Sunday, March 8, 2015

The Normalcy of Preaching

A while back, I read a blog that said that preaching was always reserved for unbelieving audiences and  that it isn't presented in scripture as something that is normal among believers.  I thought I'd write out a few thoughts in response to that idea.  These are thoughts I've had floating around in my head for some time and I thought I should just blog them.

Note: This post was done without doing any study on the preaching words used in the NT.  I understand that the majority of them are probably used in the context of evangelism (but see the objection/response at the end) . I also haven't done any reading on the topic.  So I'm sure there's more to be said that I'm just not thinking about.

Here are my main supporting arguments for the normalcy of preaching as an ongoing activity in believing congregations.

(1) The pastors were paid to preach.  1 Tim 5:17 says "Let the elders who rule well be considered worthy of double honor, especially those who labor in preaching and teaching."  The word "honor" there had connotations of pay.  And even if it doesn't, the primary job of the elders is to "equip the saints" for the work of the ministry (Eph 4:12).  Putting two and two together, pastors are paid to preach to Christians.

(2) The church in Rome. Paul was eager to preach the gospel to Christians in Rome.
 - In Romans 1:15, Paul says "So I am eager to preach the gospel to you also who are in Rome." Who is he talking to?  He's talking to Christians.  Christians need the gospel preached to them.
 - In Romans 16:25, Paul says "Now to him who is able to strengthen you according to my gospel and the preaching (κήρυγμα) of Jesus Christ."  Again, the "you" is referring to the church in Rome.  And, as Moo points out, is a further definition of "my gospel" (Moo: "the και is explicative").  So the normal ongoing Christian life is supposed to be strengthened by the preaching of the gospel.

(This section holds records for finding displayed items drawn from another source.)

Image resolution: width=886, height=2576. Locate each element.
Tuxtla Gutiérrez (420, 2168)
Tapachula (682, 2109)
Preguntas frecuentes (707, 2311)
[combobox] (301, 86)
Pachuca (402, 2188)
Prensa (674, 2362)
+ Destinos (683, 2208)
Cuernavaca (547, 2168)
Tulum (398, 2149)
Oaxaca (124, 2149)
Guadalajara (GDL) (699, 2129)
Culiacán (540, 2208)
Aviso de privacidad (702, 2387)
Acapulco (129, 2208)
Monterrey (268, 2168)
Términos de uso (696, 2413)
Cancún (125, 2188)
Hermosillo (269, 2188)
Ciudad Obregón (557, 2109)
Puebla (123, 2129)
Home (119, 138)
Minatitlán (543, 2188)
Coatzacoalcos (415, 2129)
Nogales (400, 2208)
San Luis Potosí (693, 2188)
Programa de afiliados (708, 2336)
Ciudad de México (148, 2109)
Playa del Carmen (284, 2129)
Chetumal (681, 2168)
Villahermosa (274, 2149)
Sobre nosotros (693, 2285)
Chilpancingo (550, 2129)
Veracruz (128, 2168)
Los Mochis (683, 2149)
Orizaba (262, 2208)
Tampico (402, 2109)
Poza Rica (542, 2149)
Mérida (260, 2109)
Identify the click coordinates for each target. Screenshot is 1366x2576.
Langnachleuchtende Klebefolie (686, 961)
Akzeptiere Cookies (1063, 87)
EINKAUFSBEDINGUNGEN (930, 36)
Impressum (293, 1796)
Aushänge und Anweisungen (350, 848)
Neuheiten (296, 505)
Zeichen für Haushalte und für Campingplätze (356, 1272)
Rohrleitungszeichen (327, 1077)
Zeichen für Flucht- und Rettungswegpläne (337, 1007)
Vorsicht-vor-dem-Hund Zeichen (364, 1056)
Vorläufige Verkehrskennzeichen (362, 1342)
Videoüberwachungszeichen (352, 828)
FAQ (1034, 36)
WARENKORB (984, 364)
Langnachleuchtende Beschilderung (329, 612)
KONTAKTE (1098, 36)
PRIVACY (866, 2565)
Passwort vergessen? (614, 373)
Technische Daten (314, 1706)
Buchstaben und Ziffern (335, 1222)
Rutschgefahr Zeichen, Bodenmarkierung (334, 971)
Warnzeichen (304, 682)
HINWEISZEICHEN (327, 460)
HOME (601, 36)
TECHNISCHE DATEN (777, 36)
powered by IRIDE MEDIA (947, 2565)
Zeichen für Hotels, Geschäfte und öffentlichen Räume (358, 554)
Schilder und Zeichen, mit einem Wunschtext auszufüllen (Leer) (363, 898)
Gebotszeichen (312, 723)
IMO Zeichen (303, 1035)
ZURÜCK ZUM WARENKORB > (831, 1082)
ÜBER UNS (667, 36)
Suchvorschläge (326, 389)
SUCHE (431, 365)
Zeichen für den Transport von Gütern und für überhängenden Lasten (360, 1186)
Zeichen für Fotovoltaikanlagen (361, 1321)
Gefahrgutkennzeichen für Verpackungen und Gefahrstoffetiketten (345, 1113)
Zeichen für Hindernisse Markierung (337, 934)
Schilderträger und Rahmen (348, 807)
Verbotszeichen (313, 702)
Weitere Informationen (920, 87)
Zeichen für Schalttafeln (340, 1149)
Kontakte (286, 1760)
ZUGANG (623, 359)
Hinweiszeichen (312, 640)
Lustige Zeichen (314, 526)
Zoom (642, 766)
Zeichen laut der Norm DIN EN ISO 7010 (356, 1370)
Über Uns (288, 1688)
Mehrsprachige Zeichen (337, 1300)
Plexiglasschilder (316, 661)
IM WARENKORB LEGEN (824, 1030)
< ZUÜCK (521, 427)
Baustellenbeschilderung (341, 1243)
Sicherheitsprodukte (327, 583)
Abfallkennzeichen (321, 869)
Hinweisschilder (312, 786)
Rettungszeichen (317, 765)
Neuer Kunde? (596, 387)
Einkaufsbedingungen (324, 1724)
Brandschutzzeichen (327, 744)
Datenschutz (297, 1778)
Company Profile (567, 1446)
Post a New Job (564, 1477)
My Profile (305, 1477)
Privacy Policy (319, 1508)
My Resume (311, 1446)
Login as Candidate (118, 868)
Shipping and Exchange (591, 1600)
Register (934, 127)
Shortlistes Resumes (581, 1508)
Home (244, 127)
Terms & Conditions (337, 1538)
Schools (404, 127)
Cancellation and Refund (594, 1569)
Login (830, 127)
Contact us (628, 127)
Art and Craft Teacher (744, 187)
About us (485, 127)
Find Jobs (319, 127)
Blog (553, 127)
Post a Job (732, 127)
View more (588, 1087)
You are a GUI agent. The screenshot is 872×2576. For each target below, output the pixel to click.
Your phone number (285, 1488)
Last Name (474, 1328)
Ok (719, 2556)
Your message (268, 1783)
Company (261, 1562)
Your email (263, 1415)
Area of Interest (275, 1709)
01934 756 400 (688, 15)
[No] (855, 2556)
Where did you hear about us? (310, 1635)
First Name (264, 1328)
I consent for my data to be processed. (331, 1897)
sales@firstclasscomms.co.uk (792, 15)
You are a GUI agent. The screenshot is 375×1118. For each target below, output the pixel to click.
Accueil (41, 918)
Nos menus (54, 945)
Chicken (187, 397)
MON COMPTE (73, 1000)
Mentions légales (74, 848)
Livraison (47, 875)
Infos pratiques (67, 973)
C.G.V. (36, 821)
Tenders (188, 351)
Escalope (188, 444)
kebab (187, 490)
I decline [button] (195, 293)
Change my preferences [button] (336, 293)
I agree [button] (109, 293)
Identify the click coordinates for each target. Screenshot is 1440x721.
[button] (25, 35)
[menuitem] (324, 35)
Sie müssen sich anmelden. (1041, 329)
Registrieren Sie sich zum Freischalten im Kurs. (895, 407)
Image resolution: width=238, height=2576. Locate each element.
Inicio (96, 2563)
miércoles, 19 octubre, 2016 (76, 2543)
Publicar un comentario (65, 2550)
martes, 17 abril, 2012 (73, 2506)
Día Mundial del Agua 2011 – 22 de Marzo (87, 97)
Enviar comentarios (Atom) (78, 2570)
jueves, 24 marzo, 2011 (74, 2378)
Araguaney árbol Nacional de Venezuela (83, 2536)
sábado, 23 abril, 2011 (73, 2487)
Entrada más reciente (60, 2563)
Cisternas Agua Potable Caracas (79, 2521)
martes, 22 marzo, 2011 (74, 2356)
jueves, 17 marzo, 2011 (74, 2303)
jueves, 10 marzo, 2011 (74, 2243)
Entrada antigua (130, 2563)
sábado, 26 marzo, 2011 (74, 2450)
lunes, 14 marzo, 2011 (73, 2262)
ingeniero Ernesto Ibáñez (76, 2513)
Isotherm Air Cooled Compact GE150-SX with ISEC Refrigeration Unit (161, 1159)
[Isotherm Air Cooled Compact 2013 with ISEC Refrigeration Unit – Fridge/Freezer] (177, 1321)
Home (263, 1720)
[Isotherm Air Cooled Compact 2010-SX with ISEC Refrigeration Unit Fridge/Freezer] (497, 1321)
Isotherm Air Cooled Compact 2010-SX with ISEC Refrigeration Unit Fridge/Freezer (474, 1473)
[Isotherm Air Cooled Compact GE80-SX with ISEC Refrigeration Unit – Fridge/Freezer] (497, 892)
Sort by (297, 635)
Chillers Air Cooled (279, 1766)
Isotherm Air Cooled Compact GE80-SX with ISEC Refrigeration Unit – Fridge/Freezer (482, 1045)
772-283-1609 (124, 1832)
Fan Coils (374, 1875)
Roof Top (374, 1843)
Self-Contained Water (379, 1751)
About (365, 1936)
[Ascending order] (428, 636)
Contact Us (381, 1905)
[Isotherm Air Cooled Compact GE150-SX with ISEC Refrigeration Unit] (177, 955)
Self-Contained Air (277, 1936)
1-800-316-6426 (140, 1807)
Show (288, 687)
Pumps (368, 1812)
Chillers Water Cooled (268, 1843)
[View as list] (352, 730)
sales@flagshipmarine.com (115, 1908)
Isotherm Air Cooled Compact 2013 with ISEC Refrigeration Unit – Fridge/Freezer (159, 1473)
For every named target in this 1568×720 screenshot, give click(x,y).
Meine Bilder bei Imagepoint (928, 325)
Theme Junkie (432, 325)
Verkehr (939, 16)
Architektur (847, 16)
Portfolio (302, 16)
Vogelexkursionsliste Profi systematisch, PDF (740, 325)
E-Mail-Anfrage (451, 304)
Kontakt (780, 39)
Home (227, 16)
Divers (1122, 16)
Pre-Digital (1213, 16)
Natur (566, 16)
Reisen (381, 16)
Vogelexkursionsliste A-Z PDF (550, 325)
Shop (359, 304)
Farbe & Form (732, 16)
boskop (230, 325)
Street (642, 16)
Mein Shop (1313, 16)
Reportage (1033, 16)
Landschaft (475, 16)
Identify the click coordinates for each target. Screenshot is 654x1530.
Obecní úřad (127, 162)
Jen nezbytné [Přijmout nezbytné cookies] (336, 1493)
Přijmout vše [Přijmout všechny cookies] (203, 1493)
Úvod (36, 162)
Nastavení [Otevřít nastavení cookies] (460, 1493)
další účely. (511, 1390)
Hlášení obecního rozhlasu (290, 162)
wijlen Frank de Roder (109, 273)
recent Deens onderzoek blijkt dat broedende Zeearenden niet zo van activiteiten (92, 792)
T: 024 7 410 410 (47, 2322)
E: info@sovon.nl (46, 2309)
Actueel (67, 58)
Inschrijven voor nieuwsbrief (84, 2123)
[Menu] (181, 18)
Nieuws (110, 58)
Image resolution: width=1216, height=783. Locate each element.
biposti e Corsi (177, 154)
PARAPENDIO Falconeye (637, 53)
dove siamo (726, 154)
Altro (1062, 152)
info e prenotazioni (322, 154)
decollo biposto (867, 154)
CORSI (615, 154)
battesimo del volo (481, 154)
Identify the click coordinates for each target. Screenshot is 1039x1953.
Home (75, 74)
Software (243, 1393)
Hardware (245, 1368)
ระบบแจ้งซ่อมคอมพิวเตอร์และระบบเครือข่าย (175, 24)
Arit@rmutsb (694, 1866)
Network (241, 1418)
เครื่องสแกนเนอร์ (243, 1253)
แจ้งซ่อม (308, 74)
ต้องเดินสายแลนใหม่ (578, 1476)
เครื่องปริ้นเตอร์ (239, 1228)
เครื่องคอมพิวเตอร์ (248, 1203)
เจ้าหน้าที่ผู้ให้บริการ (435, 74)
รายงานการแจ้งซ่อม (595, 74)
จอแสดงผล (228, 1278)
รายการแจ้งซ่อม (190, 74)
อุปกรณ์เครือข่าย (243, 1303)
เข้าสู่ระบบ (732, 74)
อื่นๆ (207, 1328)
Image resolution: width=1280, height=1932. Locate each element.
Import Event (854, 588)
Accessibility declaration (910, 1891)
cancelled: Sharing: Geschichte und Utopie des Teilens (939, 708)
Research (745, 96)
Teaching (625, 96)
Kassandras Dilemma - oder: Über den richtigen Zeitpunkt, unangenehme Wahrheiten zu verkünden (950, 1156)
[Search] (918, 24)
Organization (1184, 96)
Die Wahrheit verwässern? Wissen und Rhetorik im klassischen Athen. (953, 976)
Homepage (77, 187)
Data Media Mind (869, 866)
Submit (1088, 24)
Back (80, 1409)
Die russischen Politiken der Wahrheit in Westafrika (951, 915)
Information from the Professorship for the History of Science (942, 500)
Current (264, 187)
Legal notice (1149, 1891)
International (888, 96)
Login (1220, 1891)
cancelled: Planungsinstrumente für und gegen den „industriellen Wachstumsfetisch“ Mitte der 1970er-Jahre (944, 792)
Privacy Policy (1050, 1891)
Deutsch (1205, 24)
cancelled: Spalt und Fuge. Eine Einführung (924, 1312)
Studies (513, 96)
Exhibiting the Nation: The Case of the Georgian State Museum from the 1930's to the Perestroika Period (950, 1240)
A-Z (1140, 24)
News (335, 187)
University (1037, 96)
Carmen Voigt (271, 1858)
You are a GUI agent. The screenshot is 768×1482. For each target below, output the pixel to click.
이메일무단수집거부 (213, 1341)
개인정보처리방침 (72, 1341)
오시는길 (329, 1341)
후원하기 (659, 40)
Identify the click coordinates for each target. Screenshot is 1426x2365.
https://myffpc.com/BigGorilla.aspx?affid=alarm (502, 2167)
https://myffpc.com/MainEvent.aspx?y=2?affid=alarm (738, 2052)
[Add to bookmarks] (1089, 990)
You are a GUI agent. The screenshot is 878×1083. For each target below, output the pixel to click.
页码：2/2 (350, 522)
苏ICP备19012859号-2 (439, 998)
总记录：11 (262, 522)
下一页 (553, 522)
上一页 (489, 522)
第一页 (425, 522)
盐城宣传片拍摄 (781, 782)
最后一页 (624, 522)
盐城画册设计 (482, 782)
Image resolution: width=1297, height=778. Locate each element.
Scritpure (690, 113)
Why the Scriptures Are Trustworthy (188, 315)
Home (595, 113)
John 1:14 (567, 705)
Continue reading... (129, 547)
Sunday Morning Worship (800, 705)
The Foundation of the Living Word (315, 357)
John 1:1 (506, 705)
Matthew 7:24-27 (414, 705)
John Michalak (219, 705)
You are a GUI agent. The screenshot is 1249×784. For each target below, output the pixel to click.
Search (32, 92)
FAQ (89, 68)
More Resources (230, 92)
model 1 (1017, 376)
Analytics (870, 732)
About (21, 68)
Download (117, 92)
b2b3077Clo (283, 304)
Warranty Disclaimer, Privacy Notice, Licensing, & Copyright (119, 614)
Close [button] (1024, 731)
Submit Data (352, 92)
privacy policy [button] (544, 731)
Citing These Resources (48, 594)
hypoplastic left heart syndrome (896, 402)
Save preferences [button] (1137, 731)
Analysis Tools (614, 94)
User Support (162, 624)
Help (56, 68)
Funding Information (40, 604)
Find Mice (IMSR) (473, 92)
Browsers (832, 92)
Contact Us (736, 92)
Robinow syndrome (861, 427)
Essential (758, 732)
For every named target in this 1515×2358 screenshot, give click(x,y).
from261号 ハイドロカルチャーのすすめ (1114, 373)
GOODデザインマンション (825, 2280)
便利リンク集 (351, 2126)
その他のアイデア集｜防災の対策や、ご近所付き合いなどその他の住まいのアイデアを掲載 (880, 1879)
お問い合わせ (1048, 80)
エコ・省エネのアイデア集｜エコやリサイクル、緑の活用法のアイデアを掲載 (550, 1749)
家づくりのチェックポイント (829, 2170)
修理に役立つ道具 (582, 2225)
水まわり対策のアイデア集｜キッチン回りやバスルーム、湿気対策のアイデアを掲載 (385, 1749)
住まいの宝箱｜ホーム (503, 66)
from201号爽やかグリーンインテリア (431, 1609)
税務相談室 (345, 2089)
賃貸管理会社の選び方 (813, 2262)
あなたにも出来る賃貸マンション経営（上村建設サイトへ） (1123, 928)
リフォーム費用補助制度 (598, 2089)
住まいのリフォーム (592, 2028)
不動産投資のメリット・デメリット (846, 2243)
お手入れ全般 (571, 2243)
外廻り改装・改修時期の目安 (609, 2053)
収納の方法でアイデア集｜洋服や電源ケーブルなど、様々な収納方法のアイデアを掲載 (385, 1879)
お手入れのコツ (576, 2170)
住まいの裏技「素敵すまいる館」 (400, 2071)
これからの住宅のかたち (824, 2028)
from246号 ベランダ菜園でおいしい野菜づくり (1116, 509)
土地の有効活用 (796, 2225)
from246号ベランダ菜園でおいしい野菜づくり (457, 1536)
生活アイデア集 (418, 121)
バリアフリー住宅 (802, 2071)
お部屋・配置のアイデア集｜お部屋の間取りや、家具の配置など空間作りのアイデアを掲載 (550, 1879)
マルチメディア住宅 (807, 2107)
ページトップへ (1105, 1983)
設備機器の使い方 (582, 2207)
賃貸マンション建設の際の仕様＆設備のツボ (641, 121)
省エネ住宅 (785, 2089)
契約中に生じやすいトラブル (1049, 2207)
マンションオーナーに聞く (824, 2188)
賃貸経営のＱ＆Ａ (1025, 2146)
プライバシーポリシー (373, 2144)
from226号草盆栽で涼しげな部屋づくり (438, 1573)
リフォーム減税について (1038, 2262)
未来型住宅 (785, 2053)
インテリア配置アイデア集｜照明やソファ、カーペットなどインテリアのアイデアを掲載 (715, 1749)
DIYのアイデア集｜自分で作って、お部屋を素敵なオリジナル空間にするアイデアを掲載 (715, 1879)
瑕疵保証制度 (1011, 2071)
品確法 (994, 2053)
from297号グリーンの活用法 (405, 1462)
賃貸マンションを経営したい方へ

(3) The public readings.  We know that Paul's epistles were read in the house churches.  These are well-thought-out passages that would have taken a while to read.  Also, the entire book of Hebrews is thought, by many scholars, to be a sermon.

Objection: But why doesn't Acts say more about it?  I mean, if you had people preaching at the Lord's-day gathering, then why doesn't Acts say more about it?

Response: First of all, the focus of Acts was on the Lordship of Christ in the advance of the gospel, so you wouldn't expect as much attention to be given to steady-state ministry and what it looked like.  But second of all, preaching in synagogue services was normal, so this wouldn't have been news to Luke's audience.  The similarities between churches and synagogues were so similar that Jesus actually labels one of the heretical churches a "synagogue" (Rev. 3: 9).  The idea being "you all look like a church, but your teaching lacks the authentic gospel.  You're not a church, you're just a place where the teaching of Satan can be propagated - a synagogue of satan."  So it is not unusual that Luke doesn't spend more time on the subject as (1) steady-state ministry wasn't his focus, and (2) it was nothing new.